My husband as been under or unemployed for the 7+ years I've known him. I knew he was "behind" professionally and financially when we met, but I thought he had potential. I'm not so sure anymore. The more time that goes by, the more resentful I feel towards him and myself -- that I made such a poor choice in a partner.

DH is a terrific father to our toddler, he does more than his share of household upkeep, and he's one of the best persons I know in terms of character, generosity, integrity, etc. but all of this is overshadowed when I feel chronically stressed from the pressure of being the primary breadwinner. For this reason, I am no longer attracted to DH. I don't want or need a man to take care of me; I want a partnership where we are realizing our financial goals and dreams (college fund for DC, golden retirement, house, etc) together.

I feel lonely, depressed, and bleak about my future. I have no one to talk to about this, so I post anonymously on DCUM.


DH here and I'm in the same boat.
Anonymous
Both my husband and I were well established adults when we got married. We married each other knowing what that choice meant (the fabulous things and the more challenging things). We were both self-supporting adults with good credit records, stable work history, etc... and who looked for far more than a money train in deciding who and when to marry.
Anonymous
I think more people think like this than they will admit. I asked a friend of mine whos been married for ages for some tips when I got married and she deadpanned - " Marry someone who doesnt make you the primary breadwinner"

I laughed nervously but she really meant it. She is the primary earner in her family and although she and her husband have no plans to get divorced or any such thing, it does put a huge amount of stress on them.

It doesnt help that most of her peer group (me and other friends) have DHs who are the main breadwinner.

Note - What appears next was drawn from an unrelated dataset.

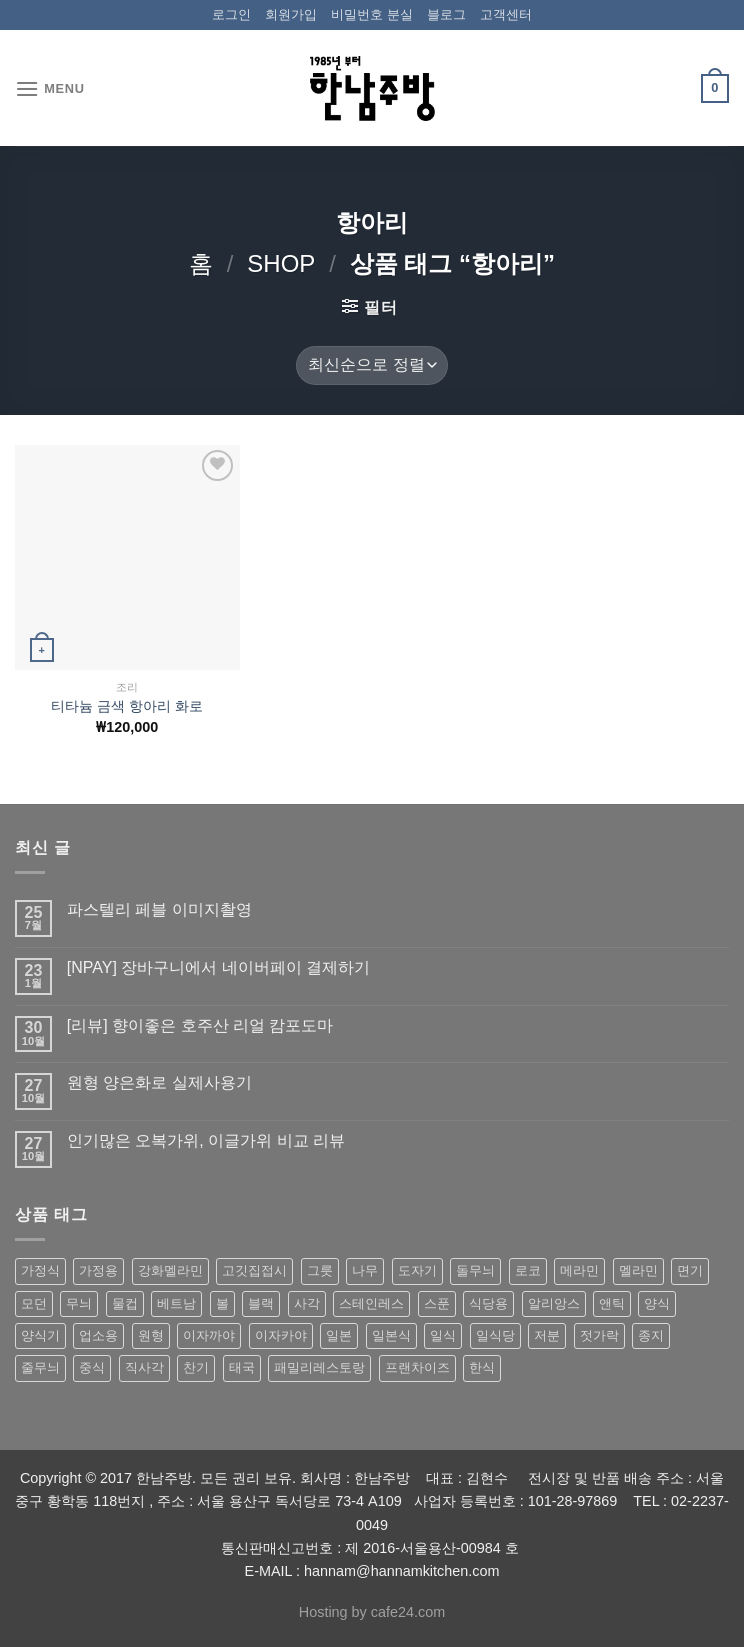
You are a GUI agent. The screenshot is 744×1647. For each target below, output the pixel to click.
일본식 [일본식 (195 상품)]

This is not so much about DH not making partner or being alpha male but just about putting financial stress on the woman in the marriage and her response to that.
Anonymous
Anonymous wrote:I think more people think like this than they will admit. I asked a friend of mine whos been married for ages for some tips when I got married and she deadpanned - " Marry someone who doesnt make you the primary breadwinner"

I laughed nervously but she really meant it. She is the primary earner in her family and although she and her husband have no plans to get divorced or any such thing, it does put a huge amount of stress on them.

It doesnt help that most of her peer group (me and other friends) have DHs who are the main breadwinner.

This is not so much about DH not making partner or being alpha male but just about putting financial stress on the woman in the marriage and her response to that.


Right, because the financial stress should be only on the man.
Anonymous
Anonymous wrote:
Anonymous wrote:
Anonymous wrote:I married a real man not some sorry pussy.


You sound like a guy. I have never in my life heard a woman use that word. You're a fake.


Not PP, but i'm a woman and i use that word. I mean, not all the time, but i do.


That's one of the most misogynistic words of all time. Stop using it and see people as individuals, not labels.